• _Tasks to carry out_
(1) In the Section 80C passage, edit the portion from "No, you cannot" up to and including "comes under 80C?", changing "National Pension System" to "National Pension Scheme", and give that portion again.
(2) List every Income Tax Act section mentioned in the Section 80C passage.

• _Passage_
+++

What is Section 80 C new tax regime?
In the new tax regime, taxpayers are not permitted to claim deductions under sections such as 80C, 80D, 80E, 80G, among others.
What is Section 80B of Income Tax Act?
Section 80B of the Income Tax Act outlines the process for calculating income tax liability. This involves initially determining the total income of the assessee by incorporating deductions from various sections of the Act, followed by computing the payable income tax using the tax rates applicable for the corresponding assessment year.
Can I claim both 80C and 80CCD?
No, you cannot claim deductions under both Section 80C and Section 80CCD for the same investment. Section 80C covers deductions for specific investments, whereas Section 80CCD is specifically for deductions related to contributions to the National Pension System (NPS) and Atal Pension Yojana (APY).
How much is 80 C exemption?
Section 80C offers tax deductions on a range of investments, allowing you to reduce your taxable income by up to Rs. 1.5 lakh annually.
What is covered under 80C?

Section 80C of the Income Tax Act allows certain investments and expenses to be tax-exempt. By strategically planning investments in options like NSC, ULIP, and PPF, an individual or HUF can claim tax deductions up to Rs 1,50,000. Taking advantage of these tax benefits under Section 80C can help reduce the taxable income and, ultimately, the overall tax liability.

Which investment comes under 80C?

+++

• _Provided data_
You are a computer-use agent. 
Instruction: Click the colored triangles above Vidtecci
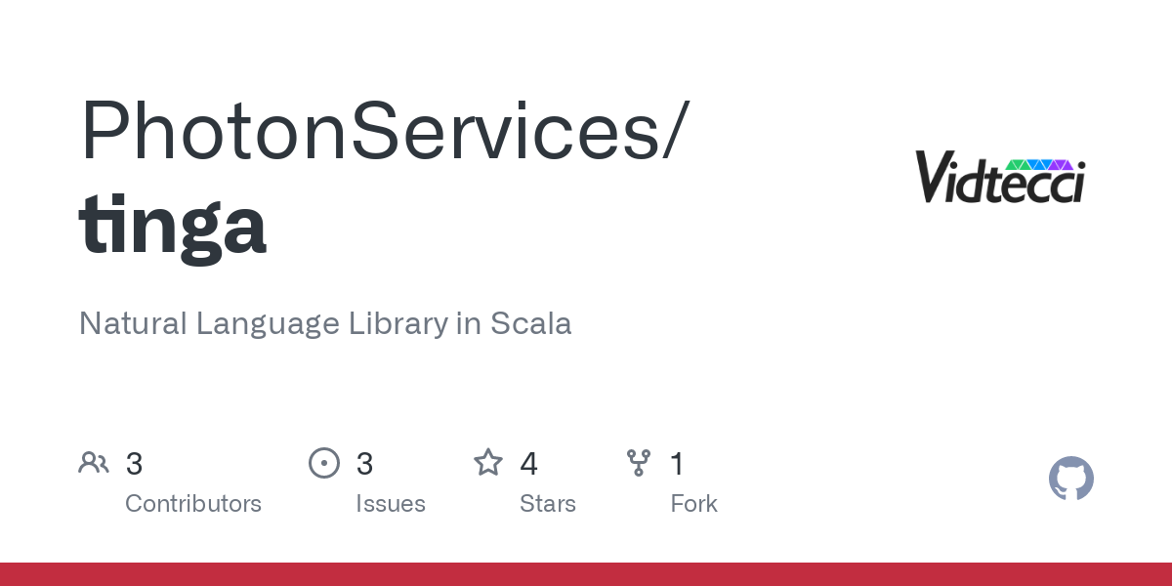pos(1039,164)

+++

• _Results for the exercise_
(1)
No, you cannot claim deductions under both Section 80C and Section 80CCD for the same investment. Section 80C covers deductions for specific investments, whereas Section 80CCD is specifically for deductions related to contributions to the National Pension Scheme (NPS) and Atal Pension Yojana (APY).
How much is 80 C exemption?
Section 80C offers tax deductions on a range of investments, allowing you to reduce your taxable income by up to Rs. 1.5 lakh annually.
What is covered under 80C?

Section 80C of the Income Tax Act allows certain investments and expenses to be tax-exempt. By strategically planning investments in options like NSC, ULIP, and PPF, an individual or HUF can claim tax deductions up to Rs 1,50,000. Taking advantage of these tax benefits under Section 80C can help reduce the taxable income and, ultimately, the overall tax liability.

Which investment comes under 80C?

(2) 80C, 80D, 80E, 80G, 80B, 80CCD